Мишук вдруг позавидовал тому, что вот сын давнего ворога отцова воротил в Переяславль и строится на родимом пепелище, а он, Мишук, даве лишь поглядел на выморочное место да постоял у покосивших, почернелых крестов на погосте. Осторожно, отпивая понемногу мед из серебряной чары, вопросил: не помнит ли хозяин такого Федора Михалкича из Княжева-села? Боярин прихмурил чело, покачал головою – не вспомнил. Стало, не баял ему отец! Акинф Великой, верно б, не забыл покойного родителя! Да, и тут память об отце ушла, изгибла. Словно и не было его на земле, словно не он когда-то, давным-давно, довез грамоту на Переяславль покойному московскому хозяину Даниле Санычу. Мыслил ли он тогда, что Акинфичи воротят восвояси при сынах Даниловых! И еще как воротят! На первые места в думе княжой!
– Словно бы родитель-батюшка баял о таком? – неуверенно проговорил боярин. Поглядел в зрачки Мишуку, кивнул холопу налить новую чару гостю. – Случаем, не родич ему?
– Отец мой, – отмолвил Мишук – и не хотел говорить да сказалось: – Ратен был с батюшкой твоим и грамоту на Переслав отвозил князю Даниле!
Боярин прищурил глаза, усы дрогнули в улыбке. Покачал головою:
– А ныне, вишь, и я московскому князю служу, и ты сидишь у меня гостем. Эко! – Помедлил, подумал: – Ну, кто старую котору помянет, тому глаз вон!

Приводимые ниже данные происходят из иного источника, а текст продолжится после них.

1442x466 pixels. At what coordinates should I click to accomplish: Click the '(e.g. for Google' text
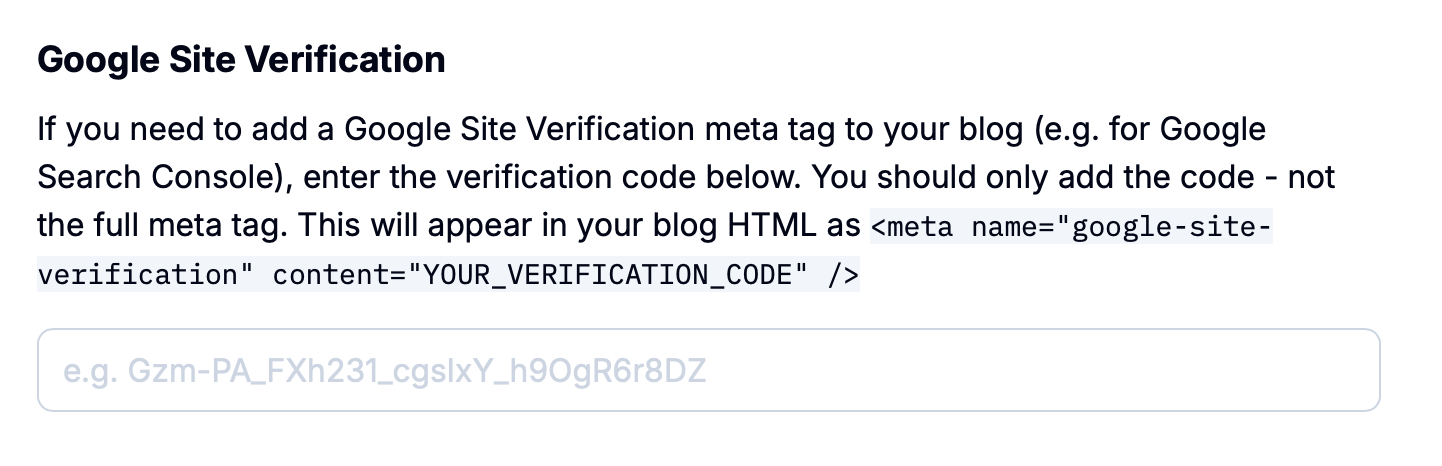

Отнесся к Мишуку чарою, выпил. Отпил неволею и Мишук. И баять боле стало не о чем. Было, быльем поросло. «Может, так и нать? – думал он уже на дворе, садясь на коня. – Не век же которовать друг с другом! Вси русичи, и с единого места вси! Земляки!» А в чем-то чуялась старая обида, не проходила. Так и не понял – в чем? Может, приди Акинфич к нему в гости, да приди как равный к равному, и не было бы никакой обиды у Мишука. Принял бы, угостил. Повспоминали прошлое. А так – словно и даром отец боронил Переслав от Акинфичей! Вот они воротились – и снова бояре, а он, Мишук, все тот же простой кметь, и не боле какого холопа ближнего у того же Ивана Акинфича! Може, и прав Никита, что так жаждет выбиться куда повыше… Сумеет ли только? Тут ведь и талану недостанет, иное надобно! Злость, хватка… То, чего не было, никогда не было в нем самом, в Мишуке. На уклоне лет можно и признати такое.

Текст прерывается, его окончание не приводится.